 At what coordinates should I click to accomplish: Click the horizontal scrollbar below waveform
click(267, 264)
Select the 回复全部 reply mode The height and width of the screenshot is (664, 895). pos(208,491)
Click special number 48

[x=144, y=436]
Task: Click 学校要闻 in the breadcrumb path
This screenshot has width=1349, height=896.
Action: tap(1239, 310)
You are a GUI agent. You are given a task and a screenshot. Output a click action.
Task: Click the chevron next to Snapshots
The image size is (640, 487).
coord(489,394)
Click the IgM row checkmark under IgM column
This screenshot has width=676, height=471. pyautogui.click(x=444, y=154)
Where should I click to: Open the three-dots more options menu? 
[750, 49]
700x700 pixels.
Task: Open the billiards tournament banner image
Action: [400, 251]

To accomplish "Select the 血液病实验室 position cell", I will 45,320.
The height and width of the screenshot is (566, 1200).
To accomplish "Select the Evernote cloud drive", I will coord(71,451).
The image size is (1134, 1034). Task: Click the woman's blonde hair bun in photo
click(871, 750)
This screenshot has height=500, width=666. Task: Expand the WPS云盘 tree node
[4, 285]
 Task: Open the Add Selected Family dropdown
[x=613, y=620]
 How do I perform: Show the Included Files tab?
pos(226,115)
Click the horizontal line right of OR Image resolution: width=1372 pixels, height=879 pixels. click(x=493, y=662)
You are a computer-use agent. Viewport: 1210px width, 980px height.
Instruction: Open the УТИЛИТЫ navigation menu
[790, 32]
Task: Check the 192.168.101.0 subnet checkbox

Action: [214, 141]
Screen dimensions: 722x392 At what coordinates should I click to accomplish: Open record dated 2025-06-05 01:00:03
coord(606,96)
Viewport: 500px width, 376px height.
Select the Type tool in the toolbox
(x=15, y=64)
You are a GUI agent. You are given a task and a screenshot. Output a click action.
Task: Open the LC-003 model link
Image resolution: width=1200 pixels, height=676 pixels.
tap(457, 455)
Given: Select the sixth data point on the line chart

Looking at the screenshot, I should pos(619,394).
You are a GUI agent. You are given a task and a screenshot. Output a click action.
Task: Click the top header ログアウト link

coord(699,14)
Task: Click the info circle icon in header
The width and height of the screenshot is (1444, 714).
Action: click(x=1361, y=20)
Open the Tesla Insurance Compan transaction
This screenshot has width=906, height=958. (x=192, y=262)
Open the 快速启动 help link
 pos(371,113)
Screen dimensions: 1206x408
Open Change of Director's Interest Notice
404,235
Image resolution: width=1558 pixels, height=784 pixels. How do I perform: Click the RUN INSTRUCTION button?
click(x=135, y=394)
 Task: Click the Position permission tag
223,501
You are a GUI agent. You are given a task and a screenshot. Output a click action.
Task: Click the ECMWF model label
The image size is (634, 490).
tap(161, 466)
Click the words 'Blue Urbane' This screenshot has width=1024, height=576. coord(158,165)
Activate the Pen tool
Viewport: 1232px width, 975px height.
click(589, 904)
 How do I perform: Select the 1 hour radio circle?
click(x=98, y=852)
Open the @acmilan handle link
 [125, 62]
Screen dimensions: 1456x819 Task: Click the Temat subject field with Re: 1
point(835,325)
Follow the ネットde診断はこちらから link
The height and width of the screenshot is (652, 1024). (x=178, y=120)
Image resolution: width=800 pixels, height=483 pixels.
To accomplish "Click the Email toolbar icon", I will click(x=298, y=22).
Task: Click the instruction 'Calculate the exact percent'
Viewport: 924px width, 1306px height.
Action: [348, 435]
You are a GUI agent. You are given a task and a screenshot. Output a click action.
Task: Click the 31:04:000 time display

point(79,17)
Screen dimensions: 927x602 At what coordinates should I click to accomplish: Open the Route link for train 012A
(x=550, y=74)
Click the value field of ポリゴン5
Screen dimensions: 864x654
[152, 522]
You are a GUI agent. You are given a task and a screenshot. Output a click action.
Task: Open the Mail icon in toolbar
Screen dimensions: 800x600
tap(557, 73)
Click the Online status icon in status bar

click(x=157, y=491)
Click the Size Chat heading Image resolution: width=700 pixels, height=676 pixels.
+++++
◆ EXERCISE INSTRUCTIONS
All lines that contain the word "toolbar" should be copied from the listing.

◆ SOLUTION FOR THIS EXERCISE
To accomplish "Click the Email toolbar icon", I will click(x=298, y=22).
Task: Open the Mail icon in toolbar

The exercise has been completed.